Top golfer Gaganjeet Bhullar lodged a complaint against Emirates Airlines for delaying his bags, which he said affected his game.
Jehangir Gai tells us what happened next.
Gaganjeet Bhullar, a professional golf player, won nine national-level tournaments and also represented India in Asian and world-level championships.
He was ranked fifth in Asia and 159th in the world. He endorsed various brands. His contracts with them required him to use their equipment and clothing, or else face liability claims.
On February 17, 2014, Bhullar flew on an Emirates Airlines flight from Johannesburg to Mumbai via Dubai to play in the Louis Philippe Cup in Mumbai.
The flight landed in Mumbai at 1700 hours, but his baggage was missing. He was told it would arrive by the next flight.
Although he waited for three hours at the airport, the baggage did not arrive. Without his golfing equipment, he could not participate in the tournament and hence lost the opportunity to win the prize money of Rs 1.5 crore (Rs 15 million).
Bhullar also missed his practice for the next tournament in Casablanca.

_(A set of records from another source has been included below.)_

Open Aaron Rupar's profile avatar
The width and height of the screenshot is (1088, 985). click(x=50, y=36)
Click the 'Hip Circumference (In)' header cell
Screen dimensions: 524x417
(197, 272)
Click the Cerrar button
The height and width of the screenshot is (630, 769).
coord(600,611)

His baggage was finally traced and delivered on February 20, 2014.
On March 10, 2014, Bhullar flew in the business class of Emirates Airlines from Delhi to Casablanca via Dubai to participate in the Trophy Hassan II tournament, in which the prize money was 1.5 million euros.
His golf kit was once again not loaded on the same flight. Part of the luggage was delivered on the day after landing, but his clothing worth Rs 100,000, which had to be worn according to the contract with Titleist and Footjoy, was lost.
This caused him anxiety and stress. He could not concentrate on his game and his performance was adversely affected.
Bhullar had a legal notice issued to the airline for gross deficiency in service and demanded compensation. Since the airline did not respond, he filed a complaint before the National Commission.
The airline contested the complaint. It stated that Bhullar had checked in two bags weighing 42 kg altogether, one of which was lost.
The airline stated that the baggage handling procedure was the same for all passengers, including those flying business class.
It relied on the provisions of the Carriage by Air Act, 1972 (amended in 2009), which restricted an airline's maximum liability to SDR (Special Drawing Right) 1,000 for loss, destruction, delay, or damage to baggage unless a special declaration of value was made at the time of booking or check-in.
The airline stated that it was willing to pay SDR 1,000, provided Bhullar produced proof of the value of the lost baggage.
The National Commission observed that the claim of Rs 1.5 crore for loss of prize money was hypothetical and exaggerated.
As regards the claim for mental tension, the Commission noted that Bhullar had done well on the first day, but subsequently, his performance was not good.
It concluded that there was no substance in Bhullar's contention that his performance was adversely affected due to mental tension.
The Commission also refused to award any compensation to Bhullar for the alleged breach of agreement in using the equipment and clothing of Titleist and Footjoy, as he had not produced any evidence to show the company had taken any action for the purported violation.
In its order of September 15, 2023, delivered by Justice Ram Surat Ram Maurya for the bench along with Bharatkumar Pandya, the National Commission directed Bhullar to submit proof of the value of the lost baggage and ordered the airline to pay compensation up to SDR 1,000 as provided under the Carriage by Air Act, along with 9 per cent interest from April 2014 onwards.
Jehangir B Gai is a consumer activist.